Une source proche de la compagnie russe a indiqué mardi que celle-ci avait perdu patience face aux conditions posées par les partenaires de BP dans sa coentreprise en Russie, le consortium Alfa-Access-Renova (AAR), au coeur de l'imbroglio juridico-financier qui bloquait l'alliance depuis des mois.
Annoncée en grande pompe mi-janvier, l'alliance stratégique entre Rosneft et BP, estimée à 16 milliards de dollars, prévoyait un échange de participations croisées et l'exploration en commun d'une gigantesque zone sous-marine riche en hydrocarbures située au coeur de l'Arctique russe.
Mais elle a depuis subi une série de contre-temps, les deux groupes s'étant retrouvés confrontés à l'opiniâtreté d'AAR, qui regroupe quatre milliardaires russes.
Arguant que le pacte d'actionnaires de l'entreprise commune prévoyait que le groupe britannique réaliserait tous ses projets en Russie et en Ukraine via TNK-BP, le consortium a saisi la justice et obtenu gain de cause.
Le 6 mai, le tribunal d'arbitrage de Stockholm a conditionné la réalisation de cette entente à la participation de TNK-BP dans les projets d'exploitation, une condition que Rosneft avait auparavant maintes fois rejetée.
La seule issue était de racheter la part d'AAR dans TNK-BP pour sauver l'alliance.
Mais une source au sein de Rosneft a expliqué à l'AFP qu'AAR avait "refusé les offres, bien qu'elles aient été supérieures au prix du marché". Elle a précisé que le consortium s'était vu offrir 32 milliards de dollars pour sa part, soit 10 milliards de plus que le prix du marché.
Selon cette source, le groupe public chercherait désormais de nouveaux partenaires, manquant de l'expertise et des technologies pour développer ses gigantesques réserves dans la zone arctique, difficile à exploiter.
"Divers partenaires nous ont envoyé des propositions pour entrer dans le projet sur l'Arctique", a déclaré cette source.
"Nous ne les avions pas examinées jusqu'à présent puisque nous avions cet accord avec BP. Mais aujourd'hui, la compagnie essaie d'étudier attentivement ces propositions", a-t-elle ajouté.
Rosneft a déjà été approché par les groupes Exxon Mobil et Royal Dutch Shell et l'américain Chevron.
BP et AAR ont cependant publié au même moment un communiqué sur la poursuite des négociations.
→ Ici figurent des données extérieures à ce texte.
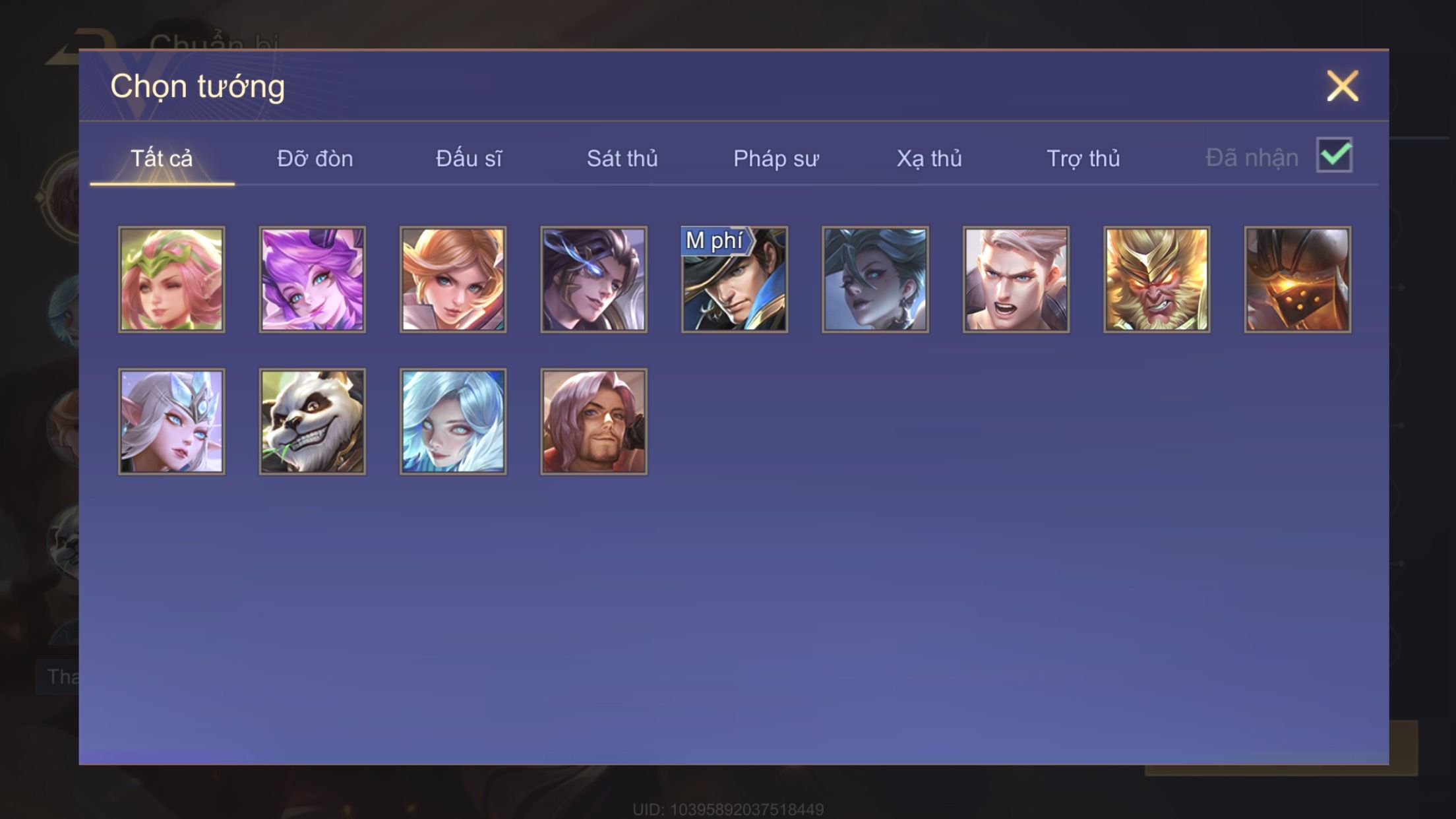This screenshot has height=819, width=1456.
Task: Choose the armored helmet hero with glowing visor
Action: (x=1298, y=280)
Mais un peu plus tard, une source au sein d'AAR a déclaré à l'agence Ria Novosti que TNK-BP était une entreprise rentable et prometteuse et que ses actionnaires russes pouvaient s'en tenir là.
"Le statut quo nous convient, et nous ne nous dépêchons pas pour vendre notre part", a-t-elle dit.
La rupture de l'alliance est lourde de conséquences pour BP, qui espérait ainsi surmonter les séquelles de la marée noire dans le golfe du Mexique, et pour son patron Bob Dudley, censé connaître parfaitement les arcanes russes pour avoir dirigé pendant des années TNK-BP.
Certains analystes mettaient aussi en garde sur les répercussions d'une telle rupture sur l'image de la Russie. Mais le porte-parole du Premier ministre russe Vladimir Poutine, qui avait pourtant soutenu la signature de l'accord en janvier, a estimé qu'elle n'allait pas "nuire au climat d'investissement en Russie".